3. Representations and Warranties of Comda and the Company
Comda and the Company, jointly and severally, represent and warrant that
TTR has entered into to this Agreement in reliance upon the representations and
warranties as set forth herein and, each represents and warrants as follows:
3.1 The Company was formed and registered under law on May 31, 2000 as a
private company and, as of the date of the execution of this Agreement, neither
Comda nor the Company have any knowledge of the undertaking of any action for
the removal from registration, receivership or liquidation of the Company.
3.2 Comda and the Company are authorized under applicable law to execute
this Agreement and perform all of their respective obligations thereunder.
3.3 True and accurate copies of the Charter and the Articles of
Association of the Company as of the date of the execution of this Agreement are
attached hereto as Appendix 3.3 and form an integral part of this Agreement.
3.4 The authorized and outstanding share capital of the Company is as
specified in the documentation from the Israeli Companies Registrar attached
hereto as Appendix 3.4. The rights deriving from possession of the shares are
specified in the Company's Articles of Association attached hereto as Appendix
3.3.
3.5 The authorized and outstanding share capital of the Company is free
and clear of all encumbrances, mortgages, liens, attachments, actions, claims,
trusteeships and any other rights in favor of the holders of the shares and/or
any third parties.
3.6 There currently exists no right, obligation or option to acquire any
of the Company's shares or securities convertible into or exchangeable for
shares of the Company, or any obligation whatsoever for the issuance of any
shares and/or securities of the Company.
3.7 Comda and the Company are not party to any agreement, written or oral,
which grants to any person or entity an option or right to acquire shares and/or
securities of any type of the Company, excepting as set forth in this Agreement.
3.8 There exists no restriction and/or prohibition and/or restraint on
Comda and/or the Company, contractual or legal, regarding the transfer and/or
the issuance and/or the granting of options for the acquisition of shares of the
Company and/or the performance of the terms and conditions of this Agreement.
3.9 Excepting the affirmation of Xxx Shetach as the initial director of
the Company, which appointment was made pursuant to Section 8 of the Companies
Law, neither the board of directors of the Company nor the Company shareholders
have convened nor have any reports relating to the Company's registered address
been submitted and no decision has been undertaken by the Company.
3.10 The provisions of this Agreement and compliance with the terms
therein do not contradict the provisions of the Articles of Association of the
Company. In the event that provision(s) of this Agreement and compliance with
the terms thereof are in direct contradiction with the Articles of Association,
the terms of this Agreement shall prevail and the parties shall act in
accordance with this Agreement.
3.11 The Company has the requisite authority and right under applicable
law to manage the business and administer the assets and property of the
business.
3.12 The Company shall take all actions necessary to approve and
effectuate the terms of this Agreement, including the convening of a
shareholders meeting, no later than the Closing Date. The text of the minutes of
the shareholders meeting of the Company authorizing the Company to enter into
this Agreement is attached hereto as Appendix 3.12.
3.13 The authorized share capital of the Company consists of the nominal
value of the issued and redeemed shares and, apart from such share capital, the
Company has no financial rights of any type.
3.14 The Company has no outstanding debts and/or obligations excepting
debts owed to its lawyers for direct expenses relating to the formation of the
Company and a fee equal to 5% of the aggregate amount of the Investment (plus
applicable VAT) payable to X. Xxxxxxxxx and Co.Investment House, Ltd., as a
commission for raising investment capital on behalf of the Company.

--------------------

What to do>
Reproduce the passage of the representations and warranties section word for word, starting at "3.12 The Company" and ending at "of any type.".

Material>
--------------------

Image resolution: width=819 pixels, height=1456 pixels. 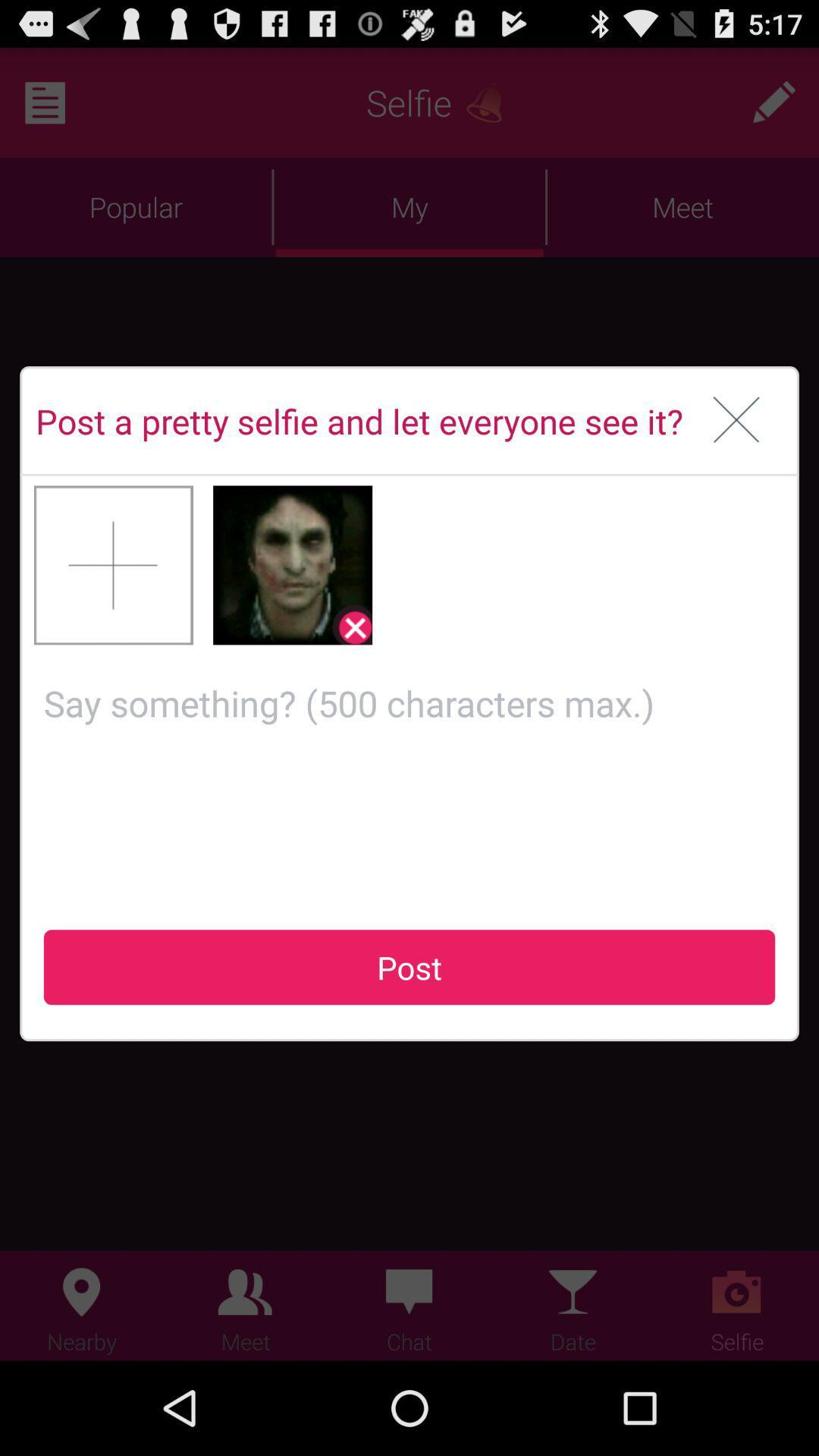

--------------------

Solution to this task>
3.12 The Company shall take all actions necessary to approve and
effectuate the terms of this Agreement, including the convening of a
shareholders meeting, no later than the Closing Date. The text of the minutes of
the shareholders meeting of the Company authorizing the Company to enter into
this Agreement is attached hereto as Appendix 3.12.
3.13 The authorized share capital of the Company consists of the nominal
value of the issued and redeemed shares and, apart from such share capital, the
Company has no financial rights of any type.